PSEUDOMONAS AERUGINOSA DETECTION

LYSIS

1. Plasmid backbone selection

Among all the backbones proposed by iGEM, we decided to choose one for our probe insertion. In fact, the 2017 IGEM Grenoble team showed by their experiments, that the pSB1C3-BBa_J04450 backbone was the most suitable for the detection of a red fluorescence.

The BBa_J04450 biobrick is composed of a RFP gene which is controlled by a LacI promoter inducible by IPTG. Moreover, it has a resistance gene for chloramphenicol to be able to select only bacteria that have been transformed.

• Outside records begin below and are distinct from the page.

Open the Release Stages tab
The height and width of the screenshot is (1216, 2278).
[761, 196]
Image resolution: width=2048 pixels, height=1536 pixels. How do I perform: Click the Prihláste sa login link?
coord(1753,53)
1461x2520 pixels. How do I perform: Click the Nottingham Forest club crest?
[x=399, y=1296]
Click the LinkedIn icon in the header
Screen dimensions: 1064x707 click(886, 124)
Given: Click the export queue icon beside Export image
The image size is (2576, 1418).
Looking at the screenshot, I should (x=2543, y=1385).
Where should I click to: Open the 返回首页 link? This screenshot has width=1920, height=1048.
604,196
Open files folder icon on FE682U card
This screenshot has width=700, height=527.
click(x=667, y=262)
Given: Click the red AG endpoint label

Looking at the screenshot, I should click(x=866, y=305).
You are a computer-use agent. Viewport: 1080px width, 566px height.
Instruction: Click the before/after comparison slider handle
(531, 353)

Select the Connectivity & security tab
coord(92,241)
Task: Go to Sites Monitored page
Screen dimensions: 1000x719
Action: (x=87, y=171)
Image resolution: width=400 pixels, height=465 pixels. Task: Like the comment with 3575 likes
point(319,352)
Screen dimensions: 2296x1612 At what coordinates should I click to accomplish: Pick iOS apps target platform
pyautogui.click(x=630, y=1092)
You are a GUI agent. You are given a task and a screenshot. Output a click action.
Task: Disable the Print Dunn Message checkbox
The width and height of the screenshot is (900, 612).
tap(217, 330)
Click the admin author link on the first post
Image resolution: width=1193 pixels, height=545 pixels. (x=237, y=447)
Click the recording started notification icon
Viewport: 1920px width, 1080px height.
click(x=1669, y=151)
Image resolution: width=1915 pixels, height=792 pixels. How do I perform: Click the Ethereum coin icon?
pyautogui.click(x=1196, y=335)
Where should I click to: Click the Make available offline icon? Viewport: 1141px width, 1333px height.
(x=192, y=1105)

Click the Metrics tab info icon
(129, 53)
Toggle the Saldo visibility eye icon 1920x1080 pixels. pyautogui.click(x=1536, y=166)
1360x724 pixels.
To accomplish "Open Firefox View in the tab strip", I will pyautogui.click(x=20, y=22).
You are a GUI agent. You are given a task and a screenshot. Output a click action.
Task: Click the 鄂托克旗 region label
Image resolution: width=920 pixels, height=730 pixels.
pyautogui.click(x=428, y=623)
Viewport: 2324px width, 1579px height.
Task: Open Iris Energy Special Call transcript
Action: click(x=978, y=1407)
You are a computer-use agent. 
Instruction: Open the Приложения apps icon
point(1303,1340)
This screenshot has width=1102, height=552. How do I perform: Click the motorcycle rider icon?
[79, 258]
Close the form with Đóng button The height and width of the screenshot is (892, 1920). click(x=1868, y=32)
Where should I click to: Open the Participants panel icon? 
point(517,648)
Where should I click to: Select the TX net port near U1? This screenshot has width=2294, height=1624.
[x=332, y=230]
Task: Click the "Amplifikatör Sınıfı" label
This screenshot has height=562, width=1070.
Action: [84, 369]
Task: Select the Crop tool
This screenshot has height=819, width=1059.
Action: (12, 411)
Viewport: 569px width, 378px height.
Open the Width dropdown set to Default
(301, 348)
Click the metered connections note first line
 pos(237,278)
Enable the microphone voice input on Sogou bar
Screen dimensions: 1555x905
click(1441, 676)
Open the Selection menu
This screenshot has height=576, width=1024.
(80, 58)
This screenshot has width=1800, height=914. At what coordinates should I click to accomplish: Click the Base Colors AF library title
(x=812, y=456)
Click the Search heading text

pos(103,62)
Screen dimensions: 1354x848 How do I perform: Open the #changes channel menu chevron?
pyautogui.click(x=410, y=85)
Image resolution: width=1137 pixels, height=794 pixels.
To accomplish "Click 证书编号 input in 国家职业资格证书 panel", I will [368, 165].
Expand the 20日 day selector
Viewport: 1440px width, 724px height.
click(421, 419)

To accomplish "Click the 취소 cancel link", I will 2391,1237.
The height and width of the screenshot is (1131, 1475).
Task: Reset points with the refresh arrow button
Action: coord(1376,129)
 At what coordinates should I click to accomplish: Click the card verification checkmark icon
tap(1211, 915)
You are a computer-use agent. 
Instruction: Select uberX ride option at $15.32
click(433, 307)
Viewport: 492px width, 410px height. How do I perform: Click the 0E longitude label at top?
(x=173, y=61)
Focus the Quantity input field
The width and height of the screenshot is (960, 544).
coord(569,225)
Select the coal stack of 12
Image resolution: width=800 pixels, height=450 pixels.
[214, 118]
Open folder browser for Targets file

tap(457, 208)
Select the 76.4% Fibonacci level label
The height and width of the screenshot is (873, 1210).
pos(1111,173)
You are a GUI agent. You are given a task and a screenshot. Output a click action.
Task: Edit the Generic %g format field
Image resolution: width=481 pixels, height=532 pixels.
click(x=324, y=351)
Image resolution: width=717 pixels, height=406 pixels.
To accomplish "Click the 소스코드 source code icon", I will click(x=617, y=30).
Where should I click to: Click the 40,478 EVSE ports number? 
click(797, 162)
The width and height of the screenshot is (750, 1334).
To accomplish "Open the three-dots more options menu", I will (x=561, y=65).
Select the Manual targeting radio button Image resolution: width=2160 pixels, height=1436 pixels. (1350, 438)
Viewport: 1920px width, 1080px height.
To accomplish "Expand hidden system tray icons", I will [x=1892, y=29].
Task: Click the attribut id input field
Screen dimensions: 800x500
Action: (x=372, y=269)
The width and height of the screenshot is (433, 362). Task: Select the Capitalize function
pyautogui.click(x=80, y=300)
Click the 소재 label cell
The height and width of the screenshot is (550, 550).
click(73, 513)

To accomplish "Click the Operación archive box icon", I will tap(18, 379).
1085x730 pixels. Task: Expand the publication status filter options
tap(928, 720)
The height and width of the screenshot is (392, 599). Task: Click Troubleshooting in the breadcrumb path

Several teams showed that BBa_J04450 LacI promoter leaks. iGEM Grenoble 2017 (https://2017.igem.org/Team:Grenoble-Alpes/LabBook) highlights the role of IPTG, at least 180 minutes after induction. IPTG appeared to be important in the detection because it triggers a shorter rise of the fluorescence. As we know, it triggers the transcription of lac operon inducing the expression of the reporter gene.

So BBa_J04450 was chosen because this iGEM part enables users to produce mRFP1, a fluorophore which is an engineered mutant of red fluorescent protein from Discosoma striata. This reporter gene is LacI sensitive and can be induced with IPTG. This biobrick was chosen to be able to see fluorescence even if no IPTG was added or adding it to have a more rapid kinetic production.